Conduit or emt for stuff that will not have to be changed out in the future, and Flexible for things that will, and I believe is within 6 ft.


----------



## 14471 (Aug 20, 2010)

The penetration was directly below the disconnect, less than 18", I'm thinking why change over to flex when I can run directly into the disconnect. I also considered rigid, but that EMT will be there after I pass on in 12/2012. EMT is legal on rooftops as long as proper fittings and support are used. The question is (not to be rude) does anyone know of an article stating the requirement of flex. And I'll have to disagree with "kaboler" I'm sure flex is required for certain applications. I just can't find it in writing.


----------



## sparky970 (Mar 19, 2008)

chicken steve said:


> what is teck cable? _( i sense a colloquialism....)_ ~CS~


http://www.southwire.com/products/CSATeck90PowerCable.htm


----------



## rdr (Oct 25, 2009)

chicken steve said:


> what is teck cable? _ ( i sense a colloquialism....)_ ~CS~


A pain in the ass to strip.


----------



## randomkiller (Sep 28, 2007)

chicken steve said:


> what is teck cable? _( i sense a colloquialism....)_ ~CS~


 
What's with the overly large font? You don't wear your glasses when on the PC or didn't get enough attention as a child?:laughing:


----------



## jmsmith (Sep 10, 2011)

BBQ said:


> I think it is a lot like tray cable but I am not sure.

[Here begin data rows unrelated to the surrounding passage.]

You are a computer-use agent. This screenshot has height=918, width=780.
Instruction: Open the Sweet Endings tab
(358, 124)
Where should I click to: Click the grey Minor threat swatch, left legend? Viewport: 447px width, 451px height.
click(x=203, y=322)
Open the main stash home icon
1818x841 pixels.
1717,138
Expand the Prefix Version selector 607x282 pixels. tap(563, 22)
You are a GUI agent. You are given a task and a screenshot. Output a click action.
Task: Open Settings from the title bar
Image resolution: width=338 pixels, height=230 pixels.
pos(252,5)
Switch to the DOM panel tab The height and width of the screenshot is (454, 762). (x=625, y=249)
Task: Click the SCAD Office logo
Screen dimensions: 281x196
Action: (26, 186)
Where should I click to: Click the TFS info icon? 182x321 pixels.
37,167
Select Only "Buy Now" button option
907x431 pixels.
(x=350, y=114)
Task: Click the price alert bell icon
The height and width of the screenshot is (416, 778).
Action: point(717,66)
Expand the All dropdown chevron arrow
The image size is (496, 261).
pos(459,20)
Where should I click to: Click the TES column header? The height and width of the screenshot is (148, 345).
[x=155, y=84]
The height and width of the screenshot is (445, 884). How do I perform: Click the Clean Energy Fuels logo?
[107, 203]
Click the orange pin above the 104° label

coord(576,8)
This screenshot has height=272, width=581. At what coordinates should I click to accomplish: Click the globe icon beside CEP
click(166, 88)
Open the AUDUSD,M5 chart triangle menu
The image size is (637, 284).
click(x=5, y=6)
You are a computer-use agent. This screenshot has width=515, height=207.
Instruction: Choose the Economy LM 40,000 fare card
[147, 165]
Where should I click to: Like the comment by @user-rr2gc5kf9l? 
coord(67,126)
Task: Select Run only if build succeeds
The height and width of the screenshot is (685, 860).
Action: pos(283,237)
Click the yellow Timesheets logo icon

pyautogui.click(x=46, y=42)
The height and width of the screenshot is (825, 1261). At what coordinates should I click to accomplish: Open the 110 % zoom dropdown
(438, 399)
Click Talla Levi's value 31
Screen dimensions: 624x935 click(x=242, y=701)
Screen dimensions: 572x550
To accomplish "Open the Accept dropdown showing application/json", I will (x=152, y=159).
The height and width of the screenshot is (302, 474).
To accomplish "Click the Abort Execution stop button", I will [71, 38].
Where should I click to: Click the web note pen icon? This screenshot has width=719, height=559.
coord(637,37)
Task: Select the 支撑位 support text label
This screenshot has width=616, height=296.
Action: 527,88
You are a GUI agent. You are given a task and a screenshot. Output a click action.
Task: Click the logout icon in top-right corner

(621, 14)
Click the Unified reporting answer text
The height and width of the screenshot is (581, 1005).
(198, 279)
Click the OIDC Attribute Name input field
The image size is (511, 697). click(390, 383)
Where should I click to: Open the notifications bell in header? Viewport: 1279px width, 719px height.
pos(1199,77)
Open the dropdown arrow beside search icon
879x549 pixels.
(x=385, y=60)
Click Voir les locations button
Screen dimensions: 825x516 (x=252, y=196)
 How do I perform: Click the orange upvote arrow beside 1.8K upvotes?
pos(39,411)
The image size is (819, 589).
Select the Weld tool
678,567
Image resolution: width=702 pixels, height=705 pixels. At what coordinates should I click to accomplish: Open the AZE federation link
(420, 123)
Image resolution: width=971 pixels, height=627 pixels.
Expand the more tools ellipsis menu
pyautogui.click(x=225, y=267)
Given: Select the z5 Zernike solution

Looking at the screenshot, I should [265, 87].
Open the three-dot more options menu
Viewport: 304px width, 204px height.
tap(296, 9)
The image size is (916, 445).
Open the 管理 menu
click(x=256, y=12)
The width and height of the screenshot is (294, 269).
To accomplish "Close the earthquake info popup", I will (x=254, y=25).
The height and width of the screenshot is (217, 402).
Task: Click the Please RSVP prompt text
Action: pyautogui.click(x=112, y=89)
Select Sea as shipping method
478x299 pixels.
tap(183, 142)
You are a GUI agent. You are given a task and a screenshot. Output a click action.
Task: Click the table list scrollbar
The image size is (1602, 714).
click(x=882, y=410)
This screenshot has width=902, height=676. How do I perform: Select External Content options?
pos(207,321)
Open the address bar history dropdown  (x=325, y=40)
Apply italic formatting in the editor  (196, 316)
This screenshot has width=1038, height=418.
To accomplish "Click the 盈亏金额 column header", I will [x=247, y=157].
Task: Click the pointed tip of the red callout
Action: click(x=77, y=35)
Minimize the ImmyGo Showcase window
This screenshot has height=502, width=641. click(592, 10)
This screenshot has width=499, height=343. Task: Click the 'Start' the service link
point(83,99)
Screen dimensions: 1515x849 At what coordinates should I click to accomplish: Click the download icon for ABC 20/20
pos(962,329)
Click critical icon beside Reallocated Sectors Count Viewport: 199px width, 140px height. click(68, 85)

If I remember right, BBQ, tech cable is a lot like AC or BX, only with a waterproof coating on the outside.


----------



## BBQ (Nov 16, 2010)

randomkiller said:


> What's with the overly large font? You don't wear your glasses when on the PC or didn't get enough attention as a child?:laughing:


He's fruity.


----------



## rdr (Oct 25, 2009)

jmsmith said:


> If I remember right, BBQ, tech cable is a lot like AC or BX, only with a waterproof coating on the outside.




And inside....


----------



## jmsmith (Sep 10, 2011)

rdr said:


> And inside....


That's right... Just armored tray cable. Been a while. Thanks for the memory jog.
:thumbsup:


----------



## randomkiller (Sep 28, 2007)

BBQ said:


> He's fruity.


 
I just find it annoying and I'm probably not the only one.


----------



## tkb (Jan 21, 2009)

mrmike said:


> should'nt you have used Rigid Conduit as it is on a rooftop?


Why???


----------



## CoopElec (May 16, 2011)

*Flex*

If you can get a hold of the bid documents for the job, look in the specificatiions section. They will normaly tell you to use common, proven and industry adopted methods and processes when constructing said work.

You could ask 10 Electricians and 9 would tell you to use flex.
Typed words rule, hand written always wins.


----------



## IBEWRockstar (Nov 10, 2011)

rdr said:


> A pain in the ass to strip.


And a lot of money for connectors


----------



## nitro71 (Sep 17, 2009)

Your install is fine. LFMC in your rooftop app are just design decisions. Keep up the good work!


----------



## nitro71 (Sep 17, 2009)

CoopElec said:


> If you can get a hold of the bid documents for the job, look in the specificatiions section. They will normaly tell you to use common, proven and industry adopted methods and processes when constructing said work.
> 
> You could ask 10 Electricians and 9 would tell you to use flex.
> Typed words rule, hand written always wins.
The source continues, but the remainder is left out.